Trump speech concludes Republican Convention

“I have seen firsthand how the system is rigged against our citizens, just like it was rigged against Bernie Sanders.”

It is unclear precisely what Mr Trump refers to here, as he could mean the US party candidate nomination system, or socio-political structures at large.

However, the official system was the same for both candidates for the democratic nomination. Ms Clinton won 55 per cent of about 30 million votes cast compared with Sanders’ 43 per cent of the vote.

This meant Ms Clinton racked up a total of 2,764 delegates in contrast to 1,894 for Mr Sanders.

Could this be Mr Trump’s attempt to pick up disgruntled former supporters of Mr Sanders’ campaign?

“Nearly 180,000 illegal immigrants with criminal records, ordered deported from our country, are tonight roaming free to threaten peaceful citizens.”

The 180,000 figure comes from a 2015 Department for Homeland Security letter to a senator who requested information on illegal immigrants in the US with criminal records.

Mr Trump is correct on this count.

However, ThinkProgress points out that most of the criminal offences documented against illegal immigrants are petty misdemeanours including traffic offenses or simply “illegal entry”.

The site also points out that deportations of such criminal immigrants have risen drastically under Barack Obama’s administration.

“My opponent wants to essentially abolish the second amendment.”

The US constitution’s second amendment protects the right of the people to keep and bear arms.

Is Ms Clinton trying to take guns away from Americans?

No. It would appear Mr Trump is responding to a statement from his opponent’s website in which it says she believes “weapons of war have no place on our streets.”

In an interview with ABC in June, she said she wanted to implement “common-sense gun-safety measures consistent with the second amendment.”

“There’s no way to screen [Syrian] refugees in order to find out who they are or where they come from.”

According to the US government, this is not true.
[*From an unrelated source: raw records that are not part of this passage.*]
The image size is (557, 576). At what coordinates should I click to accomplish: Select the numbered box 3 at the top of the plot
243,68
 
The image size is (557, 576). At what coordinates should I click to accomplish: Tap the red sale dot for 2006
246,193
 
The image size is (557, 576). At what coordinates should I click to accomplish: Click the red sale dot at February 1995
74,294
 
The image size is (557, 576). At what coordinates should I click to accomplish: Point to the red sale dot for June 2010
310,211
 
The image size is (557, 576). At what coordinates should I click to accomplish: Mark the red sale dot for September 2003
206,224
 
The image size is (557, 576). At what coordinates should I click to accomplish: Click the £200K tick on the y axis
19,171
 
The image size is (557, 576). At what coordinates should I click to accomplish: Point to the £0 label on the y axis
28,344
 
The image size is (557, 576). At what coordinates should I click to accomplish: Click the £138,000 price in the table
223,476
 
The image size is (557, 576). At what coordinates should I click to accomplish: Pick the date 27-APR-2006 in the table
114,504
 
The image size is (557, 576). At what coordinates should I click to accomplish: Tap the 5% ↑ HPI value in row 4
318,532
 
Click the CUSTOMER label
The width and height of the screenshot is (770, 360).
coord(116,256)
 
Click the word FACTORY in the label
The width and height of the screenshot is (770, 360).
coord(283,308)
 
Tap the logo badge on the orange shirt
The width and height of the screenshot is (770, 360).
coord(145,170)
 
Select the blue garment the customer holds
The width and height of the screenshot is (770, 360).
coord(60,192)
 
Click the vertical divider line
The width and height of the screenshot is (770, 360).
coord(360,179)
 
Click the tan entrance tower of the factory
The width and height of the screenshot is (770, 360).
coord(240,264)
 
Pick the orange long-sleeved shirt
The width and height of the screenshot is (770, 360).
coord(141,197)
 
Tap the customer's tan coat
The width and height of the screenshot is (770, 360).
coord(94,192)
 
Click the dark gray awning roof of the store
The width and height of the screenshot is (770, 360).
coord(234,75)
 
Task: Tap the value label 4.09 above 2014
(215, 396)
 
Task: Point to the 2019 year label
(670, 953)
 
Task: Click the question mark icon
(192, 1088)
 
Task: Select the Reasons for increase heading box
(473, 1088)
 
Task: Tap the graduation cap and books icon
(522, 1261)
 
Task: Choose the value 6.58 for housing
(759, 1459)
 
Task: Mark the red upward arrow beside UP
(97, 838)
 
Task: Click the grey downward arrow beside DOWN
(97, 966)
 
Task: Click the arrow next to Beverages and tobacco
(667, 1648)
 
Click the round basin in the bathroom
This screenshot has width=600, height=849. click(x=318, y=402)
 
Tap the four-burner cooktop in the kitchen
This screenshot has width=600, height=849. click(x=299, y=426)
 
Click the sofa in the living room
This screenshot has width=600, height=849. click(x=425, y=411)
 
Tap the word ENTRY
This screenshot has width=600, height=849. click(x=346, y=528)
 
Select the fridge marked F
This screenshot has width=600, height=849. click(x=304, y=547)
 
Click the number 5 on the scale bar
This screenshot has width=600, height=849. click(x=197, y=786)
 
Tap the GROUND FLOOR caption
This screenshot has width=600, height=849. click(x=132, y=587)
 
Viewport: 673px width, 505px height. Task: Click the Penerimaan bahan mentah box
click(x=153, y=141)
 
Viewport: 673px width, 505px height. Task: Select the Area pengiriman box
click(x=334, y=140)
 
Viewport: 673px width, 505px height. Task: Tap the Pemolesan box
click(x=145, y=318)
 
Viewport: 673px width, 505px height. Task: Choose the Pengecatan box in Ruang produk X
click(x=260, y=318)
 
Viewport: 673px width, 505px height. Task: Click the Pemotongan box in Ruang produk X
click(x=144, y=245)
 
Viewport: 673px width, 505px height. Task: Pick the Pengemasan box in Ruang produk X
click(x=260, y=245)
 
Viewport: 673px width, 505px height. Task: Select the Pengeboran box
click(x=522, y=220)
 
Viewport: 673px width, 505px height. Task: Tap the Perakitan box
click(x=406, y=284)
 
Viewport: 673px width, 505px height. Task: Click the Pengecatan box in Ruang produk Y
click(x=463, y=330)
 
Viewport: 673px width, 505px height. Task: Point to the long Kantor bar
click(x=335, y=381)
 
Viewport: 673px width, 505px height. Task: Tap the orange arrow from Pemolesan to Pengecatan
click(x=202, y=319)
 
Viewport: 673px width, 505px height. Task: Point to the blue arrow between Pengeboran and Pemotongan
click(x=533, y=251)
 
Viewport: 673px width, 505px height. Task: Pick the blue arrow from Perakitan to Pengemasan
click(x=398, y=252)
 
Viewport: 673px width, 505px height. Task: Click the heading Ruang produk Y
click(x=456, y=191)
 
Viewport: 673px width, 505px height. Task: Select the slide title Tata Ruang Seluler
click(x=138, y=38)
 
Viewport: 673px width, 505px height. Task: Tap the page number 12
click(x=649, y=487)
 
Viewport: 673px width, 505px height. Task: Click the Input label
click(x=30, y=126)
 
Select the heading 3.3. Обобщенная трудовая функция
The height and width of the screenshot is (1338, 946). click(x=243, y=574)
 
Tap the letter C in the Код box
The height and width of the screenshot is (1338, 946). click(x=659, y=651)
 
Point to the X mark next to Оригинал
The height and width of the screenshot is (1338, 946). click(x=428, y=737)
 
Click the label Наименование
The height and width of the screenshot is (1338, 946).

A lengthy and complex screening and application process for resettlement is required for refugees coming to America.

Biographic information is required, health screenings and interviews are carried out, and refugees undergo a brief US cultural orientation course prior to their arrival in the country, according to the US Department of State website.

“Iran is on the path to nuclear weapons.”

Doubts plague the efficacy of Iran’s nuclear deal, in which the US and a number of other nations, including the UK, agreed to lift sanctions on the country in exchange for reduced nuclear activity in the country.

According to Reuters, Iran subsequently reduced its stockpile of Uranium by 98 per cent, reduced its number of centrifuges by two-thirds and filled its reactor with concrete.

Though the agreement will expire in 10 to 15 years, the Obama administration has said the deal will ensure long-term scrutiny over Iran’s nuclear capabilities.

“Household incomes are down more than $4,000 since the year 2000.”

This one is pretty badly out of date. According to ThinkProgress, Mr Trump’s statistic was true in 2014.

Statistics from the US’s Current Population Survey (CPS) show median annual household income in June 2016 was $57,206.

This is slightly below the median annual income for January 2000, which (when adjusted for inflation) stood at $57,826.

This means Mr Trump’s figure is off by $3,400.